#### [What to produce]
Starting from the line containing "Open the Cardio", write out the rest of the entries exactly, through the final line, including nothing else.

#### [Dataset content]
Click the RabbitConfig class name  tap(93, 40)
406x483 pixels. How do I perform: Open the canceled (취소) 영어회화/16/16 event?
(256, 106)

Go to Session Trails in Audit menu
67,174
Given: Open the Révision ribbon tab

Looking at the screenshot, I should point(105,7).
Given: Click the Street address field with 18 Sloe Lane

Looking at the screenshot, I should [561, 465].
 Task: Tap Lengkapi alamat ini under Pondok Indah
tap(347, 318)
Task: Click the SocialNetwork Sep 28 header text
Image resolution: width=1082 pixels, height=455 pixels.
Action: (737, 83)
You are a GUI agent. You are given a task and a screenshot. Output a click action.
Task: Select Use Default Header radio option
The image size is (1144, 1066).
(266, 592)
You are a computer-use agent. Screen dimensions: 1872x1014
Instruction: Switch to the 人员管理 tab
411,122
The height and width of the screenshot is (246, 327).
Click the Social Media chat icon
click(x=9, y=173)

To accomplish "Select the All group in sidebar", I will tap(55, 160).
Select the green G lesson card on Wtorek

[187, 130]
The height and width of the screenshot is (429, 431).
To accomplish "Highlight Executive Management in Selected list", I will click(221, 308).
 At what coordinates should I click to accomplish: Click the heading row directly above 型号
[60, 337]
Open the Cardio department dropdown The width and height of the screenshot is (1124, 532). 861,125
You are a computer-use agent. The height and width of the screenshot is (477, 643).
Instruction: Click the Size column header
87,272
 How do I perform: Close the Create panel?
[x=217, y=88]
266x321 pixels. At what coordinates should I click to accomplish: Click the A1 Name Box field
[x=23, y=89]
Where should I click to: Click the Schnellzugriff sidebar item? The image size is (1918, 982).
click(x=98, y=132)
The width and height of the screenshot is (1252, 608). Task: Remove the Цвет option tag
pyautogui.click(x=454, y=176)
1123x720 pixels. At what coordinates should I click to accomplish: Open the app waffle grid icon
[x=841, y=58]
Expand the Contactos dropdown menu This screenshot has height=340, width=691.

#### [Task solution]
Open the Cardio department dropdown The width and height of the screenshot is (1124, 532). 861,125
You are a computer-use agent. The height and width of the screenshot is (477, 643).
Instruction: Click the Size column header
87,272
 How do I perform: Close the Create panel?
[x=217, y=88]
266x321 pixels. At what coordinates should I click to accomplish: Click the A1 Name Box field
[x=23, y=89]
Where should I click to: Click the Schnellzugriff sidebar item? The image size is (1918, 982).
click(x=98, y=132)
The width and height of the screenshot is (1252, 608). Task: Remove the Цвет option tag
pyautogui.click(x=454, y=176)
1123x720 pixels. At what coordinates should I click to accomplish: Open the app waffle grid icon
[x=841, y=58]
Expand the Contactos dropdown menu This screenshot has height=340, width=691.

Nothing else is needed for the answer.